Protests have waned at Bohemian Grove, but suspicion lingers
Back in 1984, some 300 demonstrators descended upon Bohemian Grove in Monte Rio, blockading the entrance to an annual summer conclave legendary for its woodsy, all-male bacchanal. They wove giant spiderwebs of yarn and string. Someone dressed as Flo the Whale. At least 50 people were arrested.
The main agitator was Mary Moore, who turned 87 this month and still lives in Camp Meeker. For Moore, the effort was rooted in the No Nukes movement. Only when a Bohemian Grove employee leaked guest lists sometime in the early 1980s had she realized how many of the men crafting global arms policy at the time were regular campers among the redwoods each July.
“We made the point that it’s all connected, in the sense that someone is profiting from doing these things that are not good for humanity,” Moore said.
But the protests have become smaller and more sporadic over the years. Lately, they haven’t been more than a couple guys showing up here and there to yell at arriving guests on video.
Thursday morning, with the Bohemian Club of San Francisco (which organizes the summer camp) celebrating its 150th anniversary and members trickling in for the Grove’s final weekend of 2022, there was no opposition at all on Bohemian Avenue. As a steady stream of cars approached the checkpoint — from appearances, a mix of employees, trade workers and well-heeled attendees in Range Rovers — the only uninvited guests were a couple of wild turkeys crossing the road.
With the world in literal and metaphorical flames, it seems folks here have simply lost interest in Bohemian Grove.
But the Grove endures, as mysterious and exclusive as ever. Its guest list remains a guarded secret, but almost certainly includes current and former heads of states, CEOs of multinational corporations and old-money trust funders.
And there is no denying the summer camp’s impact on the surrounding area. The local roads were especially clogged for a Thursday morning, and workers at a couple of Monte Rio businesses said sales pick up in July, when the Grove is occupied for three weekends.
The effect on regional air traffic is demonstrable. Over the eight-year period between 2014 and 2021, July was the busiest month at Charles M. Schulz-Sonoma County Airport seven times, according to tower aircraft counts, with an average of about 8,100 planes. Pilots of small planes can generally land at any regional airport by radioing air traffic control as they approach. Over three consecutive four-day weekends in July, that option is off the table at Schulz Sonoma County.

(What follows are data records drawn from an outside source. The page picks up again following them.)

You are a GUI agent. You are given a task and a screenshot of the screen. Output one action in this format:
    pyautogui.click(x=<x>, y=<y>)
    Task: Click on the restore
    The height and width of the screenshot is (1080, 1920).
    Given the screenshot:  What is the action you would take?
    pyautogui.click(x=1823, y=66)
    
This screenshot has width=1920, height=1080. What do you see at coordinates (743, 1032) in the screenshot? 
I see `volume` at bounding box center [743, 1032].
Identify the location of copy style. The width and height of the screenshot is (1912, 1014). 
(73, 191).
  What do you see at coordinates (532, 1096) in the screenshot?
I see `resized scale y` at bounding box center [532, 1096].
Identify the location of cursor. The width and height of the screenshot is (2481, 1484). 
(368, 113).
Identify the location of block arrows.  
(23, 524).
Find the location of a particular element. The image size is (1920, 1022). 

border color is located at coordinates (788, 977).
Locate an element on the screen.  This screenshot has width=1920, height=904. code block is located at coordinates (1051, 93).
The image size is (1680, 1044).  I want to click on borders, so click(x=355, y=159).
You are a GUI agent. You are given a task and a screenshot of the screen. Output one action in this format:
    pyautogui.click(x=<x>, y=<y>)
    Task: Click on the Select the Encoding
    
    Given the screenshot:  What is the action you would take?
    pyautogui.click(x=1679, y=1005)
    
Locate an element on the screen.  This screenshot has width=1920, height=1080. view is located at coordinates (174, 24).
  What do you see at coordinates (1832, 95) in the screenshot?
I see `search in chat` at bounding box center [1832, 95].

The Federal Aviation Administration left no doubt about the reason in a notice it sent out July 19.
“The (prior permission required) program is being utilized to accommodate the increased demand for airport parking and services ahead of the 2022 Bohemian Grove event,” it read. The FAA said to expect “an increase of High Performance and Business Jet traffic” at Napa County and Schulz-Sonoma County airports.
From Hoover to George W
The Bohos, as they’re called, have their supporters.
“It’s collaborative. They’re good neighbors to us,” said Michele McDonell, a fourth-generation Monte Rio native who was helping to set up for Thursday night’s 111th Annual Monte Rio Variety Show at the town’s outdoor amphitheater. “And the fact that they steward 2,700 acres of pristine forest.”
The variety show features big-name musical acts that wander down the hill from Bohemian Grove. The 2022 edition, the first live show since before the pandemic, included late-night TV host Conan O’Brien and rock star Jimmy Buffett. Reached Friday, McDonell said it looked like the fundraiser pulled in “north of $100,000” for its three beneficiaries — St. Catherine’s Catholic Church, the Monte Rio Fire Services Foundation and the Monte Rio School Foundation.
There are unofficial winners, too. Sophie’s Cellars in nearby Duncans Mills is famously reputed to have filled a $20,000 wine order from a Boho years ago.
Why would anyone protest that? Because the Grove’s membership rolls and guest lists — each of the 2,600 men on the former is allowed to put one man on the latter — have included pretty much everyone a peacenik might have blamed for the state of the world over the past 100 years or more.
That would include every Republican president from Herbert Hoover to George W. Bush, hawkish U.S. Secretaries of State Henry Kissinger and George Shultz, Gulf War architects Donald Rumsfeld and Colin Powell, right-wing donors Charles and James Koch, Rockefellers and Bechtels.
The Manhattan Project team even used the Grove clubhouse for a meeting in 1942, a step toward development of the first atomic bombs.